[Rows from a dataset]
* * * * *

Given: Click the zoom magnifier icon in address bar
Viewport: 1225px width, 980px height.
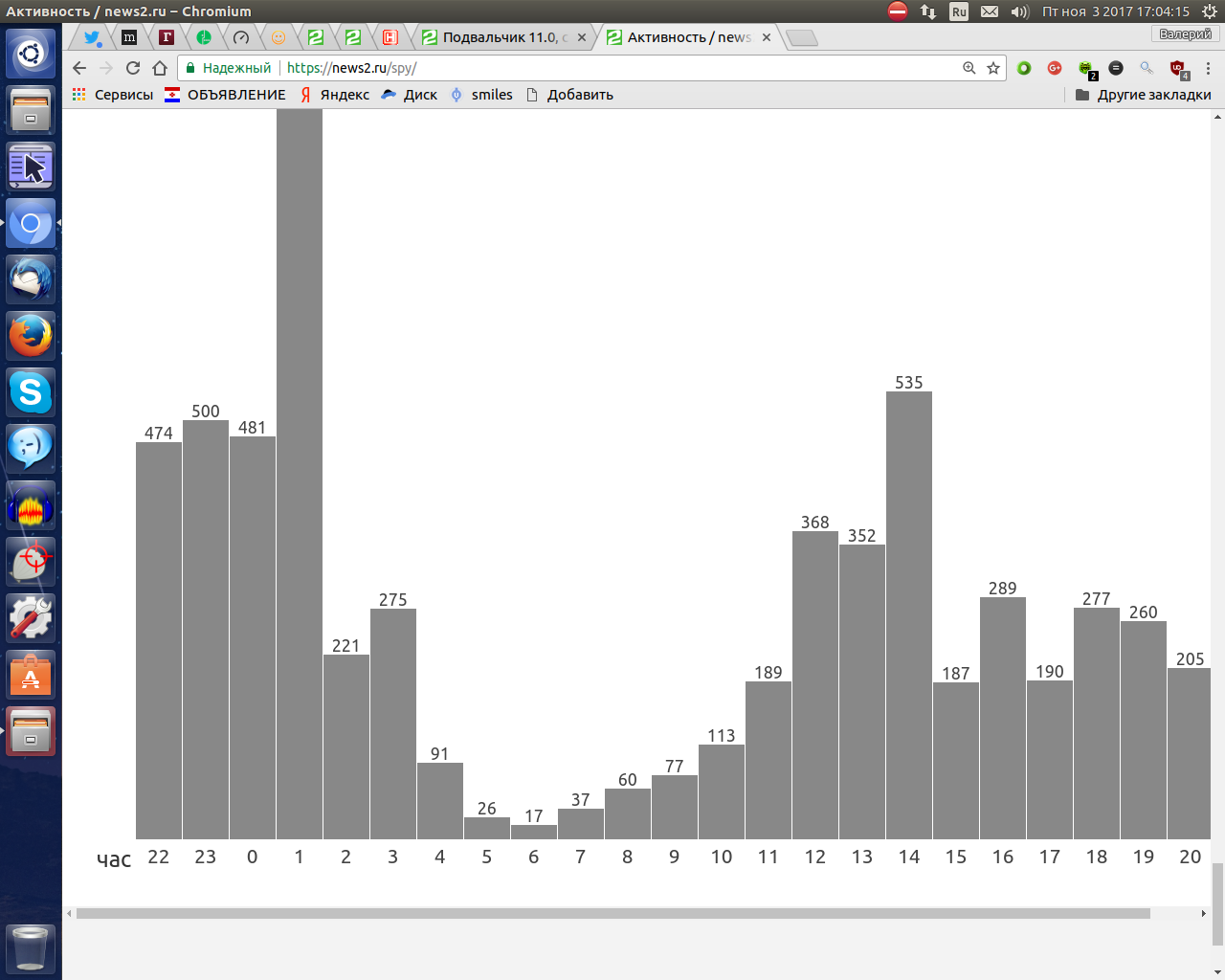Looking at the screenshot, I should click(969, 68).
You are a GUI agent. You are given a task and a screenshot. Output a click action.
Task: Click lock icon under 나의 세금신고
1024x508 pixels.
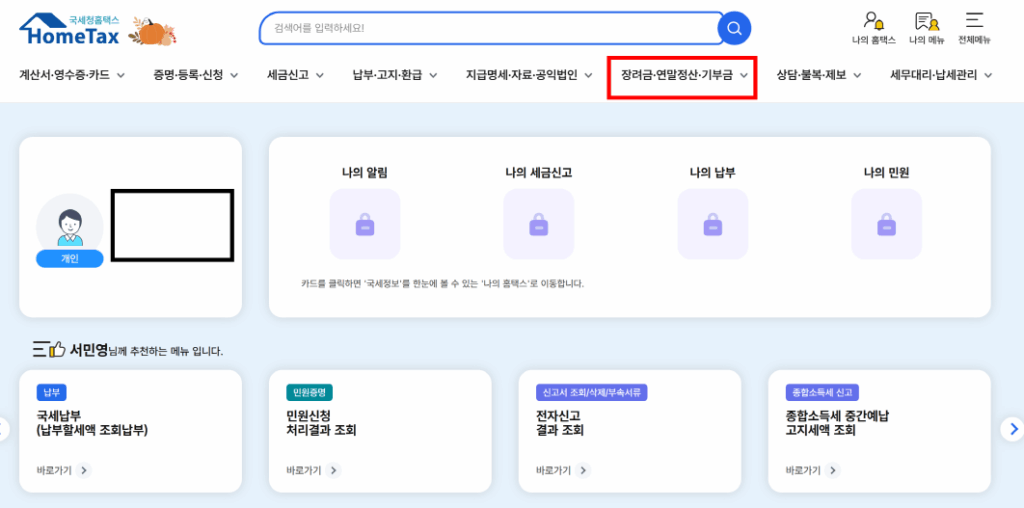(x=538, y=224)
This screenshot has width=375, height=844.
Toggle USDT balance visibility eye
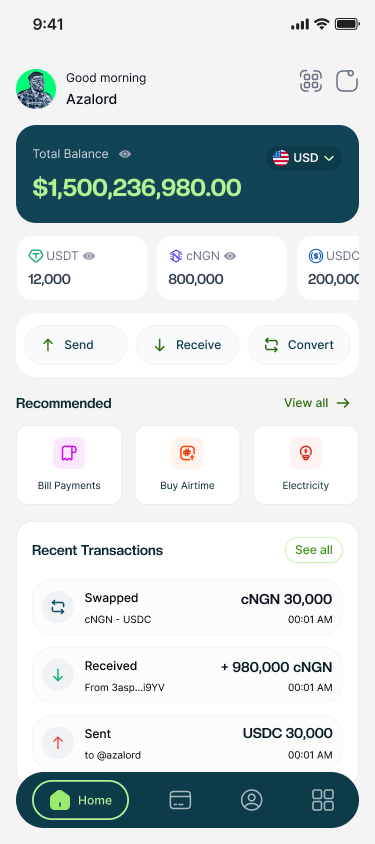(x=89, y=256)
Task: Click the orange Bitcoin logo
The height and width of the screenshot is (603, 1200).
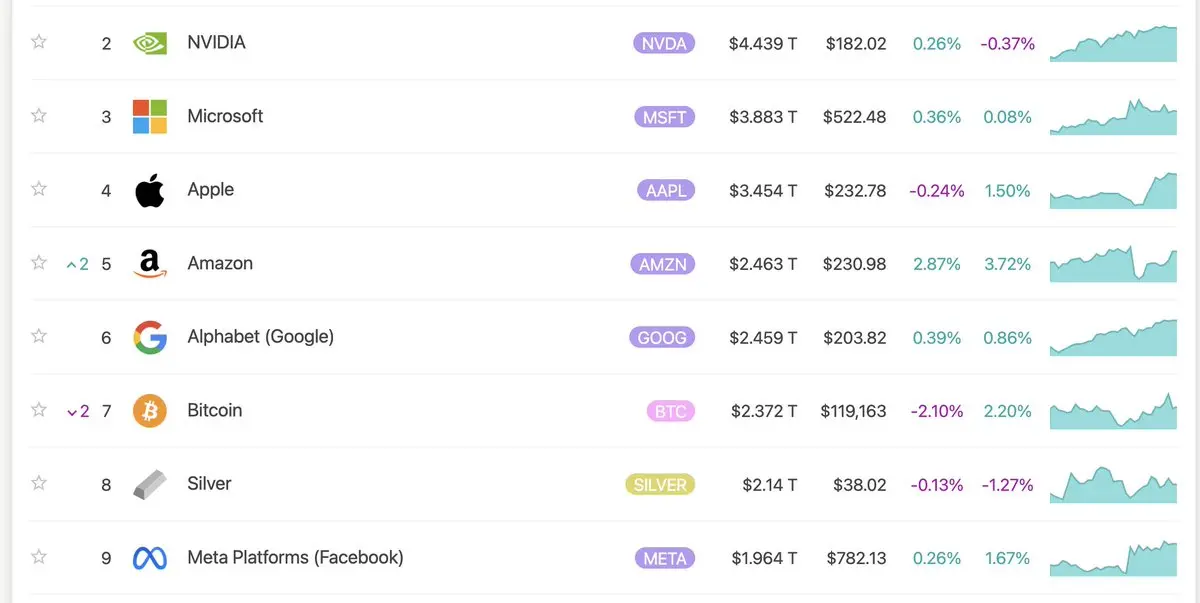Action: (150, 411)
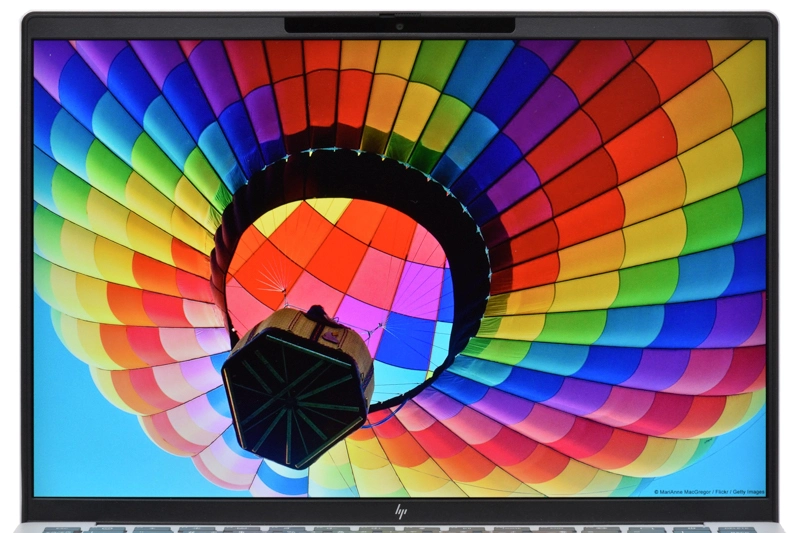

* * * * *

**TASK TO COMPLETE:** Return the lines of the records word for word, starting at the line that contains "You are a GUI" and ending at the end of the records, with both ends included. Leave the pictures out of your answer.

**OUTPUT:**
You are a GUI agent. You are given a task and a screenshot. Output a click action.
Task: Click lock icon under 나의 세금신고
1024x508 pixels.
(x=538, y=224)
This screenshot has width=375, height=844.
Toggle USDT balance visibility eye
(x=89, y=256)
Task: Click the orange Bitcoin logo
The height and width of the screenshot is (603, 1200).
Action: (150, 411)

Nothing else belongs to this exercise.